Wetware hacker

A wetware hacker is one who experiments with biological materials to advance knowledge, and does so in a spirit of creative improvisation.
The word wetware refers to biological materials, by analogy to the words hardware, software, and firmware. The word wetware is used to cover psychoactive pharmaceuticals, bionic materials, or cyborg applications -- any blending of biology and technology that creates an artificial hybrid. DNA's role as the "software" of living systems also suggests that all living systems can be treated as such wetware.
The word hacker has its origins in the Tech Model Railroad Society at MIT in the 1960s, in which creative overhaul of the communal model railroad display was done by students called track hackers. (Hacksaws were often used to construct and modify the equipment, with a "clever hack" being one appreciated by all.) By analogy, gene hacking is the deliberate restructuring and recombining of DNA.

EXERCISE:
Can you rewrite the part of the wetware hacker passage that opens with the words containing "The word wetware refers" and closes with "as such wetware.", putting "mind-altering drugs" in place of "psychoactive pharmaceuticals"?

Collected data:
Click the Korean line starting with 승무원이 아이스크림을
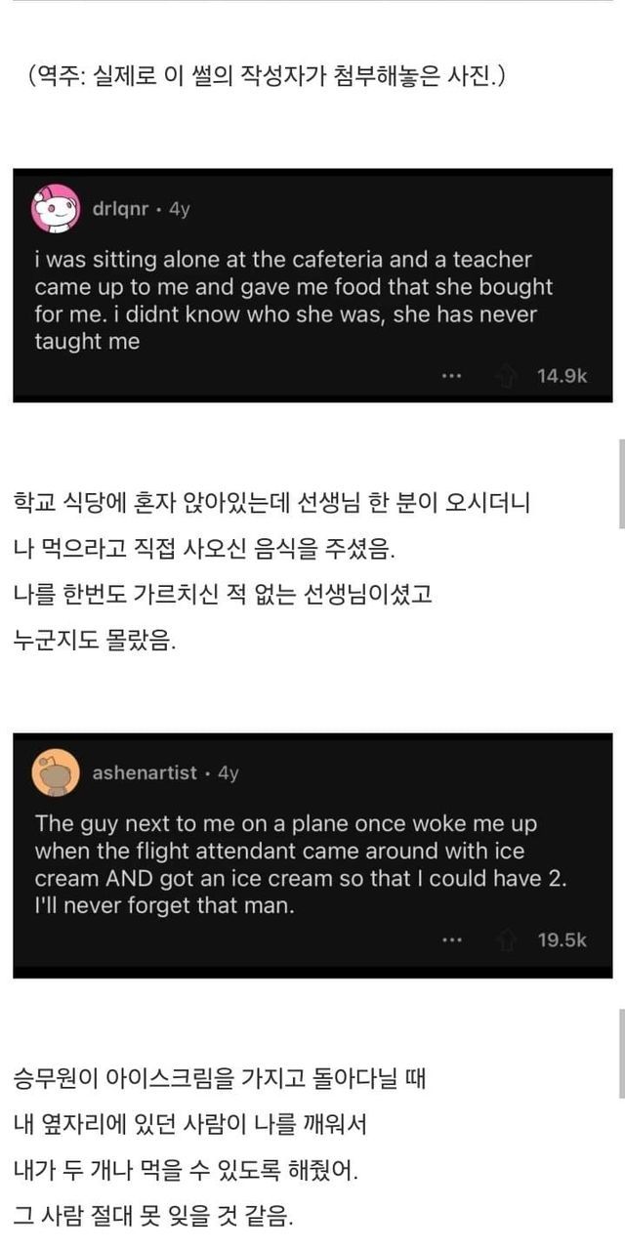pyautogui.click(x=220, y=1080)
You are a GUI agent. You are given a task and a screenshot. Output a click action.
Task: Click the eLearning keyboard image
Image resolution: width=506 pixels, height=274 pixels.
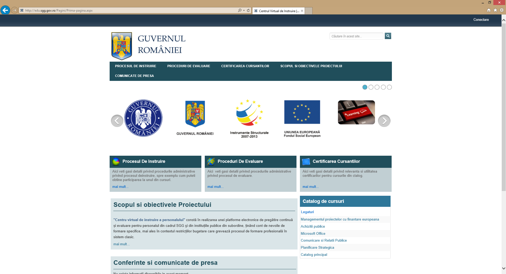point(356,112)
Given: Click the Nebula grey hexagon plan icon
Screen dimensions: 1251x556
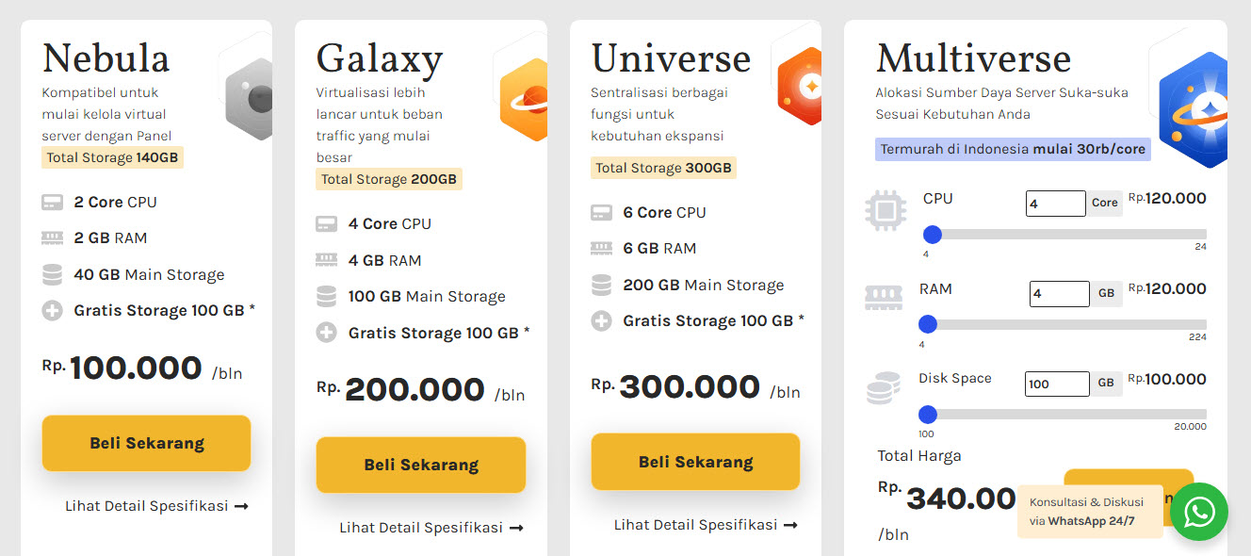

RESULT FOR THIS TASK:
The word wetware refers to biological materials, by analogy to the words hardware, software, and firmware. The word wetware is used to cover mind-altering drugs, bionic materials, or cyborg applications -- any blending of biology and technology that creates an artificial hybrid. DNA's role as the "software" of living systems also suggests that all living systems can be treated as such wetware.